• **What is required**
Where the word "yellow" occurs in a line of the listing below, copy that line.

• **Data supplied**
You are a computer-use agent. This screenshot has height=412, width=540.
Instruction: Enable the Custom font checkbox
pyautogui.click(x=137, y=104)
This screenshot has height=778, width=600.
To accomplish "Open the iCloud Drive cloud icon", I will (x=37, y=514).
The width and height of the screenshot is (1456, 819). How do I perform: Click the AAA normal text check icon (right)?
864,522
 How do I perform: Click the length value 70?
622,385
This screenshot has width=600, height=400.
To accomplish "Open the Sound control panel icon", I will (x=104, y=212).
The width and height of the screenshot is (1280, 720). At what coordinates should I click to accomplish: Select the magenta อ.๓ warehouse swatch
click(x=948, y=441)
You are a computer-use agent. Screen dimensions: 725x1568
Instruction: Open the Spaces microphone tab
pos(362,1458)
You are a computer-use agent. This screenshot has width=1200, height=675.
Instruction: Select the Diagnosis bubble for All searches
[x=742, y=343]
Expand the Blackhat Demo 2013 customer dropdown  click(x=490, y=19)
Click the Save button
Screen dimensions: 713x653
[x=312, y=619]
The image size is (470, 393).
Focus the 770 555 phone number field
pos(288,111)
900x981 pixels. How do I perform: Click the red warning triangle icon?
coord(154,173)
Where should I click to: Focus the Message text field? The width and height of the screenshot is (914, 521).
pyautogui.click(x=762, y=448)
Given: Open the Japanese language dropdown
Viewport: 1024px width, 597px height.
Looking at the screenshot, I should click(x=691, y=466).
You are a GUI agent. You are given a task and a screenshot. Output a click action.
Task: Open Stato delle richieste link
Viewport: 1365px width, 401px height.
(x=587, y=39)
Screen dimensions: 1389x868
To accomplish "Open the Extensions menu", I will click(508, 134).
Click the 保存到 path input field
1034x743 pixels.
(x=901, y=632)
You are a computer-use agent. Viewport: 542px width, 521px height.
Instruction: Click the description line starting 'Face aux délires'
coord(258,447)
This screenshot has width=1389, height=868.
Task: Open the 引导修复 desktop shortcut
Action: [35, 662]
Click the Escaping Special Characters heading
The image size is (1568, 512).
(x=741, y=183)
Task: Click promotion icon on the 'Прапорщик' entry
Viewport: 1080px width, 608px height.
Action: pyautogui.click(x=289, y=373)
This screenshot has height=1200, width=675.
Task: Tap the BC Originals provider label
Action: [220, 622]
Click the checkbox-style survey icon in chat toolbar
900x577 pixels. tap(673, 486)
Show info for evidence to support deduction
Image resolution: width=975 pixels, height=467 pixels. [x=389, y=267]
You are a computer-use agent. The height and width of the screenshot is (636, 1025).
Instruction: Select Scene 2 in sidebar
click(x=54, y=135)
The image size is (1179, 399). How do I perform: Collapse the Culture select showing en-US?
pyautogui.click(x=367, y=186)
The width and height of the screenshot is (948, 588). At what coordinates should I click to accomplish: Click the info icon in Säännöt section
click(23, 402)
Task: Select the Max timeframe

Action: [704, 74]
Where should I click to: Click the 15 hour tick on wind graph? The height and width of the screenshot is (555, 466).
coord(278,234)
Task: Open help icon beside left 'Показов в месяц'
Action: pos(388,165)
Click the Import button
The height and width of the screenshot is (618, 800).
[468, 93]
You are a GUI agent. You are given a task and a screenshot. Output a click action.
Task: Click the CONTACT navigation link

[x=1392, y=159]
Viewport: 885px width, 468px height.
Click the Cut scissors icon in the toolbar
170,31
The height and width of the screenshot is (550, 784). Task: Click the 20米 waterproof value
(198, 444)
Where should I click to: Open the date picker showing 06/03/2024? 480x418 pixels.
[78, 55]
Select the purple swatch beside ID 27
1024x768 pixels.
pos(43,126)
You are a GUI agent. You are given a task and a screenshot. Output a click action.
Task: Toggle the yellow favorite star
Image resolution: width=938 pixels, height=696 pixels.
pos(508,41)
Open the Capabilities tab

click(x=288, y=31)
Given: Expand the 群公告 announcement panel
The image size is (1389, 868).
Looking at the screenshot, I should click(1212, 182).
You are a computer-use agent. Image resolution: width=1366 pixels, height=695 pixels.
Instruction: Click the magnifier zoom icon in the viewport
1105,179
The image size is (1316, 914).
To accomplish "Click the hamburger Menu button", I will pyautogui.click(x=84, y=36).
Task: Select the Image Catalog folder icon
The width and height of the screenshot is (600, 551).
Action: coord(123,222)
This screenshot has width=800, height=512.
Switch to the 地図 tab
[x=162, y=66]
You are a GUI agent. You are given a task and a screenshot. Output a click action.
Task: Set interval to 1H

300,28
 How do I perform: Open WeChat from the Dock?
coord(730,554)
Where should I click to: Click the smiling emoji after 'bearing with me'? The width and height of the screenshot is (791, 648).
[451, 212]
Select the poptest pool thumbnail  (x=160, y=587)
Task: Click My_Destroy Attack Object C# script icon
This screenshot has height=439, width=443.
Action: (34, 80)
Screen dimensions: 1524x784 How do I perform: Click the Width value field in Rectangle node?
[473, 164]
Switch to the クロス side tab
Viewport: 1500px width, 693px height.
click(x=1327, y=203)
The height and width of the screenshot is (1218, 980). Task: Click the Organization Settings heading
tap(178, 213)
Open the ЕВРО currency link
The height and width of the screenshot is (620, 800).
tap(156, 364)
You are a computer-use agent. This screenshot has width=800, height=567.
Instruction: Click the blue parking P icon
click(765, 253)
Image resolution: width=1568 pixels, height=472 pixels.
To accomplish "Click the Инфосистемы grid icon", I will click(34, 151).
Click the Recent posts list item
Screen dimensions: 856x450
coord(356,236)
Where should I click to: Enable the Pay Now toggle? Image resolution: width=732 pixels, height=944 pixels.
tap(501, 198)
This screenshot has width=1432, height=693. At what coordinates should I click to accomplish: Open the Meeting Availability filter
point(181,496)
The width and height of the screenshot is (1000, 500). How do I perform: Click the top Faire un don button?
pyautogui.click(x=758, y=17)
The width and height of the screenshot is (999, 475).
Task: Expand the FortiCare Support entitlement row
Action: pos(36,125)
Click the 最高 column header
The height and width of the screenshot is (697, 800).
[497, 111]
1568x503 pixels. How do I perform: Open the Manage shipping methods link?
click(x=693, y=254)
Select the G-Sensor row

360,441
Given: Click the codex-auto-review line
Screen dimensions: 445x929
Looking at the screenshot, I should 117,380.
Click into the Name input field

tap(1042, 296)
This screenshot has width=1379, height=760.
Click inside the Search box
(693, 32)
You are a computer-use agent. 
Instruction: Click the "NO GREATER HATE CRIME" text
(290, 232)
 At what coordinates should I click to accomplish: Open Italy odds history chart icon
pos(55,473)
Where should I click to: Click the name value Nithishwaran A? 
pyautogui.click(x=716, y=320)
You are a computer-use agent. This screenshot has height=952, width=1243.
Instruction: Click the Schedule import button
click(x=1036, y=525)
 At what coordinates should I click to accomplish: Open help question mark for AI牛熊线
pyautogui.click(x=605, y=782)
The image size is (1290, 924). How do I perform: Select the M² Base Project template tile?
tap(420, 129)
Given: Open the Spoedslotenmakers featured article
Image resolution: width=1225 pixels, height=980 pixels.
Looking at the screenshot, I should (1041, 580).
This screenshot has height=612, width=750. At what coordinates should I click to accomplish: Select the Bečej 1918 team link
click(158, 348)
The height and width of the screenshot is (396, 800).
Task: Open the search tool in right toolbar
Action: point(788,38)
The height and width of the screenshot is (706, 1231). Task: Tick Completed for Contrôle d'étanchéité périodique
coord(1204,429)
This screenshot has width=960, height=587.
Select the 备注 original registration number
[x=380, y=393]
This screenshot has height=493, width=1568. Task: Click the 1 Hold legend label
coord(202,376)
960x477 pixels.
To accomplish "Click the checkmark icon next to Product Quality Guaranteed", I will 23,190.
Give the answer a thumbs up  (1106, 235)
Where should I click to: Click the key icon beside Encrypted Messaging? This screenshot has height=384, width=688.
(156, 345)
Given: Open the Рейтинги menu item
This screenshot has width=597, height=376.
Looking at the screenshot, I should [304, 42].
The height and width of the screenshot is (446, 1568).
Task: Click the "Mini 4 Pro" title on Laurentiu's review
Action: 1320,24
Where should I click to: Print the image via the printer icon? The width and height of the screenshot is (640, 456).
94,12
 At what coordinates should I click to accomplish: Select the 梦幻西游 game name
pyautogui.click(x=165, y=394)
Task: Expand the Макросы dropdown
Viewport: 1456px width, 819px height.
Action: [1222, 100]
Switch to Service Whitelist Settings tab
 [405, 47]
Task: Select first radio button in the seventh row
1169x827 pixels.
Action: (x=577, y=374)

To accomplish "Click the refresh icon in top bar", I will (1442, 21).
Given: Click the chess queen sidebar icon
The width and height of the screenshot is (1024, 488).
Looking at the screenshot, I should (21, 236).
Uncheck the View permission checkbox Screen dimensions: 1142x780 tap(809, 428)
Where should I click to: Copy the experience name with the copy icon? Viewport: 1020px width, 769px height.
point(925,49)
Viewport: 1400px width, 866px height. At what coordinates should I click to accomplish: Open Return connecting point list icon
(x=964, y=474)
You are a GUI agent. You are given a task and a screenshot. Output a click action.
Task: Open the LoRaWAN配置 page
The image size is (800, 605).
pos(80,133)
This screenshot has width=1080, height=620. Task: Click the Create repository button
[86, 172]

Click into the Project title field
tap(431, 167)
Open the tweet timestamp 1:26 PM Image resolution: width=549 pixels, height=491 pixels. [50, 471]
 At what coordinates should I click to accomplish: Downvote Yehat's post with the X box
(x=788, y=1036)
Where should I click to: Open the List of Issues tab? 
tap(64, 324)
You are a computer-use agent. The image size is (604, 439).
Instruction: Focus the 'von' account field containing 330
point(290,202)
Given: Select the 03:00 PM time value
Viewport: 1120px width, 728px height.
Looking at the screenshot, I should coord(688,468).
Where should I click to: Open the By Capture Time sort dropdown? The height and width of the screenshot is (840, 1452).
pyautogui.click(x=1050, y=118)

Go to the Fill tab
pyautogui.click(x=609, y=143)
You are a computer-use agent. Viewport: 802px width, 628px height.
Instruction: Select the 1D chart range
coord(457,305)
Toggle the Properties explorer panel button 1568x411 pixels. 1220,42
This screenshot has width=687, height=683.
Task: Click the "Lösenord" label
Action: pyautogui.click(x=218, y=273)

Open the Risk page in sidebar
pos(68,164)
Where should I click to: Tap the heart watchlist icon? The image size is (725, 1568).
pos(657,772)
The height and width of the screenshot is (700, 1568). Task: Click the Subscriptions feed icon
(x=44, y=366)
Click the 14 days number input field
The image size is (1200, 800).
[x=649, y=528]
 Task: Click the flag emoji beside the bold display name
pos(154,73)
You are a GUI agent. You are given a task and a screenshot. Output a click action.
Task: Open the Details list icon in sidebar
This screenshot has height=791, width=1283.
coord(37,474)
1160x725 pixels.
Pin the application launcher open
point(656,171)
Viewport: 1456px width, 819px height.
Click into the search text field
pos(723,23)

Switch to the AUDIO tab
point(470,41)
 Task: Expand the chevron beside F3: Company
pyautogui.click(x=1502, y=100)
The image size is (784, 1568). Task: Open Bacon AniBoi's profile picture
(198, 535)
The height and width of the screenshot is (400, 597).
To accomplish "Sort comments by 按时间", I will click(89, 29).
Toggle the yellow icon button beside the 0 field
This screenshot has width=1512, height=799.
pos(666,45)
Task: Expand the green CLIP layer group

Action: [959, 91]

• **Answer section**
Task: Toggle the yellow favorite star
Toggle the yellow icon button beside the 0 field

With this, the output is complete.